I have never said 'Less bright'. I do not necessarily equate being less bright with being disruptive. I'd agree that being able to be MC tends to mean you are someone who is maybe brighter than average, someone who's done well enough financially to be able to exercise some choice in a DC's schooling, and your DC's IQ is related to your own, but my DS2 is not particularly 'bright'. Which is entirely why I chose this school- because its lower 'sets', such as they are (they don't make a big deal about setting at all, the DC's sometimes aren't exactly sure which 'set' they're in relative to others) contain just the less academically able, not, as can happen in so many schools, the bright-enough-but-can't-be-arsed. Who go on to wreck the lesson for everyone else, for fun. You so often see it on TV, teachers lamenting a DC who is obviously bright but also absolutely determined to piss their future up against a wall via truancy, marching out of lessons, abusing teachers, throwing things around- a 15 year old behaving like an ill-disciplined toddler having evidently not been developmentally guided past that behavioural point by a concern parent.

You don't tend to find this in a MC-valued school. So DS2 is endlessly heaped with accolades for his 100% effort level. He tries his best all the time, but his best is a B, tops, maybe a C. So he sits in classes with other genuine B/C graders.

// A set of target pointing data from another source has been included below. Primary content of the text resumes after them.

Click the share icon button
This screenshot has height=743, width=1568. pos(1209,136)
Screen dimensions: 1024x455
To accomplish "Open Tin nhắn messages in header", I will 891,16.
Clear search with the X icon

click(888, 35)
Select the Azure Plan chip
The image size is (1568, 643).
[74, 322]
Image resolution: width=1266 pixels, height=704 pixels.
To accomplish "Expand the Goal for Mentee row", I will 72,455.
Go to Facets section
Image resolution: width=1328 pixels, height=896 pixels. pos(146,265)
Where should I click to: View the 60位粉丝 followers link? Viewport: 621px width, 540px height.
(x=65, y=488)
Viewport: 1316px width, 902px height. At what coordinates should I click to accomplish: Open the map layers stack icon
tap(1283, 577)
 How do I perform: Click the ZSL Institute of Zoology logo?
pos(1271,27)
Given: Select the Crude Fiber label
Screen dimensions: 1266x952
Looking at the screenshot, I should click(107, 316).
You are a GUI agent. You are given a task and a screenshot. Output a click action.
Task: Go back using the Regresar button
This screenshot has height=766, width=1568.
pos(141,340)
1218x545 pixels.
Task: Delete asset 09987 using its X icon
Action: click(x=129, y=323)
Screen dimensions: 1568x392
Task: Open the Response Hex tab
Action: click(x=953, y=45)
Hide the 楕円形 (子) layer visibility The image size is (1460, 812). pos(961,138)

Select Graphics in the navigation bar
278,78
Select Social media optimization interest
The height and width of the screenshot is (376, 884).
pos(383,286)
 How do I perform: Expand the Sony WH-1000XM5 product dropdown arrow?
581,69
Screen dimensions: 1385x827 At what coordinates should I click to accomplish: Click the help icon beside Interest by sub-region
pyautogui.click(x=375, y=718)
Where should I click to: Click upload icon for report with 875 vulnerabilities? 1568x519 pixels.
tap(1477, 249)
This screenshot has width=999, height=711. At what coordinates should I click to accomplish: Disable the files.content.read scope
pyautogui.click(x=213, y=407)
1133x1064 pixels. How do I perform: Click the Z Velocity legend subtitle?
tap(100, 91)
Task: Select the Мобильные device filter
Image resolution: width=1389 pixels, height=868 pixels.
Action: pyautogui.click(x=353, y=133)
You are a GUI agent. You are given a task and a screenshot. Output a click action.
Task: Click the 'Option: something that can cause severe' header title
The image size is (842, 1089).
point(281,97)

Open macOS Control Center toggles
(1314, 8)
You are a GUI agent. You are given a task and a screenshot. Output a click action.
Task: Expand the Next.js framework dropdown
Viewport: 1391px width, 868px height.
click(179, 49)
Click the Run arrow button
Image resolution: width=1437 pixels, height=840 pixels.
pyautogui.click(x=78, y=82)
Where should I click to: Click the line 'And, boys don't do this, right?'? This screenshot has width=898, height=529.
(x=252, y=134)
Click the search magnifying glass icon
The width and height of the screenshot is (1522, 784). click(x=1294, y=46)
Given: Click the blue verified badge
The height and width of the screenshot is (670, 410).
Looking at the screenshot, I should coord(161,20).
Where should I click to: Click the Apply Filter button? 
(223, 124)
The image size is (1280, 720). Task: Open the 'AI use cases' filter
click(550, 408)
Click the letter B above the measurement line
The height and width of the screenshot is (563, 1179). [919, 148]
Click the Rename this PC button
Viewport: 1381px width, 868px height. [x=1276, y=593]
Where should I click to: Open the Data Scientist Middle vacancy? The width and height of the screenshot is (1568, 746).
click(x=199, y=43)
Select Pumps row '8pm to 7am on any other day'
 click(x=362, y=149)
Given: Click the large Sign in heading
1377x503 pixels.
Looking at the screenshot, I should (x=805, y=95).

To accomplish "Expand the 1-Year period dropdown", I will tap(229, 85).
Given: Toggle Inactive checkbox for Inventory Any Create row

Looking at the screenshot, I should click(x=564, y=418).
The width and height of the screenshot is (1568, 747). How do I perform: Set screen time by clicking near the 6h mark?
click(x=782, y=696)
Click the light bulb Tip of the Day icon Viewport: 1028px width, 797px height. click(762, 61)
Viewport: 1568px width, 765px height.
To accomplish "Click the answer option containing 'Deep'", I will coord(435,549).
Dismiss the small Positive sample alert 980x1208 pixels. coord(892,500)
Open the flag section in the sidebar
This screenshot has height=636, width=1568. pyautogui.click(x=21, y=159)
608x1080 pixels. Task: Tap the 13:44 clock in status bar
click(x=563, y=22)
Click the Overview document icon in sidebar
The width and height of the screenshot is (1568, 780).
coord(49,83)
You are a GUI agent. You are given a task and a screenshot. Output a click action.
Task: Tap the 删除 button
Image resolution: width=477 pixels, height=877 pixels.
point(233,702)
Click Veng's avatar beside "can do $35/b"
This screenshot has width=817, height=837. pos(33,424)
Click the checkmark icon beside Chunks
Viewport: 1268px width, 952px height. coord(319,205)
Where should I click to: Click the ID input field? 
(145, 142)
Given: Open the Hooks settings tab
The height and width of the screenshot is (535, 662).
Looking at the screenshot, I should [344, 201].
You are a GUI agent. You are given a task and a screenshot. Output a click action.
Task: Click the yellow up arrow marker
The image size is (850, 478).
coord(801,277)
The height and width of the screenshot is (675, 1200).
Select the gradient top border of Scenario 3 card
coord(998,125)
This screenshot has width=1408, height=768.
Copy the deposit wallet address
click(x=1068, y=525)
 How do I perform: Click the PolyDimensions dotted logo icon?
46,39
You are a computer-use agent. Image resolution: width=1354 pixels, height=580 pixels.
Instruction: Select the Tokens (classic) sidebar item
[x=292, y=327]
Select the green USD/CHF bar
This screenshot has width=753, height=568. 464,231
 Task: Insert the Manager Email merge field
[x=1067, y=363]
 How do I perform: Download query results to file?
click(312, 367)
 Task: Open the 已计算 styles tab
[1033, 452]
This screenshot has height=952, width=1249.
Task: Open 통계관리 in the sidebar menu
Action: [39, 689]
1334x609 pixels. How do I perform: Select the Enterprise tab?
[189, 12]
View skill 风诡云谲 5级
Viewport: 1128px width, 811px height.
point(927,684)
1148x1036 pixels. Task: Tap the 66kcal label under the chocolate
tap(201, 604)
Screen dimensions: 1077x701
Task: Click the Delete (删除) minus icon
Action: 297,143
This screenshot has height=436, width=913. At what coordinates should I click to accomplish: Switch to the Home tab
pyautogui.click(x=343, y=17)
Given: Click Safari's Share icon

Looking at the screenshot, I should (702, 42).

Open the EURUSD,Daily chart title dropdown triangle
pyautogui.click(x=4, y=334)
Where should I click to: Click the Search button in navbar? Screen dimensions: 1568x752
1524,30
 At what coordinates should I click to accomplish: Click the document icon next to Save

I have also said that I don't care how rich or poor the DC are because I don't equate being 'MC-valued' with income. What I care about is that my DC's fellow pupils are school-ready, ready to be taught, ready to listen, ready to contribute when asked, ready to shut up where necessary. DC who will do their homework, will recognise the importance of qualifications. That's not god-given to the wealthy but it has to be said, and I'd be being disingenuous if I denied this- because of the sort-of meritocracy we live in now, by and large those that can attain, have attained. It's not like the 1940s days of The Grammar School which suddenly gave a leg-up to loads of very much working class but very bright DC, those who had previously been held down 'in their place' by the virtual feudalism of pre-war England (my own father is a case in point, his dad being a clerk at a mine); these days I think you'd find 'the clever' of those communities long-gone, fled to leafier areas for MC employment- and MC schools. As an aside, my mum's farm-labourer dad paid to send his non-RC DDs to the local convent school rather than the state secondary on offer as he wanted 'better' for them.

amber -"I'm certainly not suggesting that that's what parents should be doing, or that children who attend seriously underperforming schools will find it easy to leave with reams of top exam results or, for that matter, a tolerant outlook (and why should they tolerate poor teaching?)." You see, we have to disagree here, because it's not poor teaching that 'fails' these DC, by and large; you are falling into that political trap of blaming schools for all our social ills because that's far easier than pointing the finger where blame lies: inadequate adults casually birthing DC, sure in the knowledge they'll never be made to 'pay' for it. These are the crap parents who send unengageable, aggressive DC into school, that make the act of teaching practically impossible.